*Aim*:
Reproduce the data below with every "Where should I click to" replaced by "Where do I click to", leaving all other text unchanged.

*Available records*:
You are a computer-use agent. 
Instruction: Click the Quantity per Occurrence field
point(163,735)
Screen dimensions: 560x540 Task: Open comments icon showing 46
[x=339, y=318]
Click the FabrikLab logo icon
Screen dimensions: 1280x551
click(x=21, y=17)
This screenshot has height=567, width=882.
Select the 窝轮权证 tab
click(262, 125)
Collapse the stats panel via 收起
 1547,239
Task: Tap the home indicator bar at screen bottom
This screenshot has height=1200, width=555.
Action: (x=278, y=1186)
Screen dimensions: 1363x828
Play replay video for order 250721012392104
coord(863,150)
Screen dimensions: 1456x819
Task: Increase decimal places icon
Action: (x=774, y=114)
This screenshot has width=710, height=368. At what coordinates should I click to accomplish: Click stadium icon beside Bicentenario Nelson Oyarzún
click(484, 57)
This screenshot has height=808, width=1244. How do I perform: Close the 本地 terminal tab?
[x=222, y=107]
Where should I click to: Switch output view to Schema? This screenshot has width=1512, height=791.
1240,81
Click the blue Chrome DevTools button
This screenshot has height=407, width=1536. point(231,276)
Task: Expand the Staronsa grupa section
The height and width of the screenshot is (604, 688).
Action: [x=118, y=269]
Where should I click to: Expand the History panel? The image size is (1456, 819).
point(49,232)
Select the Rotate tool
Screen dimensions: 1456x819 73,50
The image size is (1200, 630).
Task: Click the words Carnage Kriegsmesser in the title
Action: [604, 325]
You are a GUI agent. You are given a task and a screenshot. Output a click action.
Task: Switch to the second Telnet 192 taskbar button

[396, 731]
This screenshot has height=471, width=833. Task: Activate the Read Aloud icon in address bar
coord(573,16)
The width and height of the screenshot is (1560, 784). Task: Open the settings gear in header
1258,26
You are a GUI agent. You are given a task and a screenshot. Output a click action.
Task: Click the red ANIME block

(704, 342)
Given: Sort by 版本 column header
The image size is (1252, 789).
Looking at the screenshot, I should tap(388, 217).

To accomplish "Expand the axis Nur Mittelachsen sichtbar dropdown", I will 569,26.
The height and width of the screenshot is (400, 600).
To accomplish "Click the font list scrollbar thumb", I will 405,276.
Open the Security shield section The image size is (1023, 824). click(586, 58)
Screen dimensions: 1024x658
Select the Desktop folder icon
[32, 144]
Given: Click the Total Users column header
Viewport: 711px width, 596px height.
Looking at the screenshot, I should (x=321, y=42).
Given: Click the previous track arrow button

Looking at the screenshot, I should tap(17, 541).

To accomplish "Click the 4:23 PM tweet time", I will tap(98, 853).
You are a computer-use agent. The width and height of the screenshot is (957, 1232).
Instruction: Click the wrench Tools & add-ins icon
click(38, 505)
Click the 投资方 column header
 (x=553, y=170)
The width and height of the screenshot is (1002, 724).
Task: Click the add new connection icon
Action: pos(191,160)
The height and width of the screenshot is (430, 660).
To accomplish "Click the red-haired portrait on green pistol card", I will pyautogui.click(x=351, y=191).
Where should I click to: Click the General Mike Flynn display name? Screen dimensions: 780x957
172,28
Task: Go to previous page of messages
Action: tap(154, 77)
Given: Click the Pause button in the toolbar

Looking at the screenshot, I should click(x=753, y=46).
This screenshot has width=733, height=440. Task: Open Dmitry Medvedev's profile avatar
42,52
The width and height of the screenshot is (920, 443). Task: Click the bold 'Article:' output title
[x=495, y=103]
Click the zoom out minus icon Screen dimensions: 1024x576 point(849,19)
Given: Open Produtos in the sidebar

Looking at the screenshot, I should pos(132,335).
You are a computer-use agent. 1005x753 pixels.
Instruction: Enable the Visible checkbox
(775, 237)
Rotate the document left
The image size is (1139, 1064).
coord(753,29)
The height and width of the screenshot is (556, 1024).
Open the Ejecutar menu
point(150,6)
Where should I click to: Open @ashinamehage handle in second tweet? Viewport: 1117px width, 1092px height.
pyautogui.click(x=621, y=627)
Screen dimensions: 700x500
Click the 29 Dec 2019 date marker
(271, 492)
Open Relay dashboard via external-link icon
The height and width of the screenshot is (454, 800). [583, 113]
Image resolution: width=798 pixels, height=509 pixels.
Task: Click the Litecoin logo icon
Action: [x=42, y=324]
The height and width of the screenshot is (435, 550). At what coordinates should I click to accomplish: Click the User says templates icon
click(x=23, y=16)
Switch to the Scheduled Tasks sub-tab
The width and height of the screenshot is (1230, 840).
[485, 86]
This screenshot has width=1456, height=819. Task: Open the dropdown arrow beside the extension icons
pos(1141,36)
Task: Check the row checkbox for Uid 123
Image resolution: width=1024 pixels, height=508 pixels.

*Solution below*:
You are a computer-use agent. 
Instruction: Click the Quantity per Occurrence field
point(163,735)
Screen dimensions: 560x540 Task: Open comments icon showing 46
[x=339, y=318]
Click the FabrikLab logo icon
Screen dimensions: 1280x551
click(x=21, y=17)
This screenshot has height=567, width=882.
Select the 窝轮权证 tab
click(262, 125)
Collapse the stats panel via 收起
 1547,239
Task: Tap the home indicator bar at screen bottom
This screenshot has height=1200, width=555.
Action: (x=278, y=1186)
Screen dimensions: 1363x828
Play replay video for order 250721012392104
coord(863,150)
Screen dimensions: 1456x819
Task: Increase decimal places icon
Action: (x=774, y=114)
This screenshot has width=710, height=368. At what coordinates should I click to accomplish: Click stadium icon beside Bicentenario Nelson Oyarzún
click(484, 57)
This screenshot has height=808, width=1244. How do I perform: Close the 本地 terminal tab?
[x=222, y=107]
Where do I click to: Switch output view to Schema? This screenshot has width=1512, height=791.
1240,81
Click the blue Chrome DevTools button
This screenshot has height=407, width=1536. point(231,276)
Task: Expand the Staronsa grupa section
The height and width of the screenshot is (604, 688).
Action: [x=118, y=269]
Where do I click to: Expand the History panel? The image size is (1456, 819).
point(49,232)
Select the Rotate tool
Screen dimensions: 1456x819 73,50
The image size is (1200, 630).
Task: Click the words Carnage Kriegsmesser in the title
Action: [604, 325]
You are a GUI agent. You are given a task and a screenshot. Output a click action.
Task: Switch to the second Telnet 192 taskbar button

[396, 731]
This screenshot has height=471, width=833. Task: Activate the Read Aloud icon in address bar
coord(573,16)
The width and height of the screenshot is (1560, 784). Task: Open the settings gear in header
1258,26
You are a GUI agent. You are given a task and a screenshot. Output a click action.
Task: Click the red ANIME block

(704, 342)
Given: Sort by 版本 column header
The image size is (1252, 789).
Looking at the screenshot, I should tap(388, 217).

To accomplish "Expand the axis Nur Mittelachsen sichtbar dropdown", I will 569,26.
The height and width of the screenshot is (400, 600).
To accomplish "Click the font list scrollbar thumb", I will 405,276.
Open the Security shield section The image size is (1023, 824). click(586, 58)
Screen dimensions: 1024x658
Select the Desktop folder icon
[32, 144]
Given: Click the Total Users column header
Viewport: 711px width, 596px height.
Looking at the screenshot, I should (x=321, y=42).
Given: Click the previous track arrow button

Looking at the screenshot, I should tap(17, 541).

To accomplish "Click the 4:23 PM tweet time", I will tap(98, 853).
You are a computer-use agent. The width and height of the screenshot is (957, 1232).
Instruction: Click the wrench Tools & add-ins icon
click(38, 505)
Click the 投资方 column header
 (x=553, y=170)
The width and height of the screenshot is (1002, 724).
Task: Click the add new connection icon
Action: pos(191,160)
The height and width of the screenshot is (430, 660).
To accomplish "Click the red-haired portrait on green pistol card", I will pyautogui.click(x=351, y=191).
Where do I click to: Click the General Mike Flynn display name? Screen dimensions: 780x957
172,28
Task: Go to previous page of messages
Action: tap(154, 77)
Given: Click the Pause button in the toolbar

Looking at the screenshot, I should click(x=753, y=46).
This screenshot has width=733, height=440. Task: Open Dmitry Medvedev's profile avatar
42,52
The width and height of the screenshot is (920, 443). Task: Click the bold 'Article:' output title
[x=495, y=103]
Click the zoom out minus icon Screen dimensions: 1024x576 point(849,19)
Given: Open Produtos in the sidebar

Looking at the screenshot, I should pos(132,335).
You are a computer-use agent. 1005x753 pixels.
Instruction: Enable the Visible checkbox
(775, 237)
Rotate the document left
The image size is (1139, 1064).
coord(753,29)
The height and width of the screenshot is (556, 1024).
Open the Ejecutar menu
point(150,6)
Where do I click to: Open @ashinamehage handle in second tweet? Viewport: 1117px width, 1092px height.
pyautogui.click(x=621, y=627)
Screen dimensions: 700x500
Click the 29 Dec 2019 date marker
(271, 492)
Open Relay dashboard via external-link icon
The height and width of the screenshot is (454, 800). [583, 113]
Image resolution: width=798 pixels, height=509 pixels.
Task: Click the Litecoin logo icon
Action: [x=42, y=324]
The height and width of the screenshot is (435, 550). At what coordinates should I click to accomplish: Click the User says templates icon
click(x=23, y=16)
Switch to the Scheduled Tasks sub-tab
The width and height of the screenshot is (1230, 840).
[485, 86]
This screenshot has width=1456, height=819. Task: Open the dropdown arrow beside the extension icons
pos(1141,36)
Task: Check the row checkbox for Uid 123
Image resolution: width=1024 pixels, height=508 pixels.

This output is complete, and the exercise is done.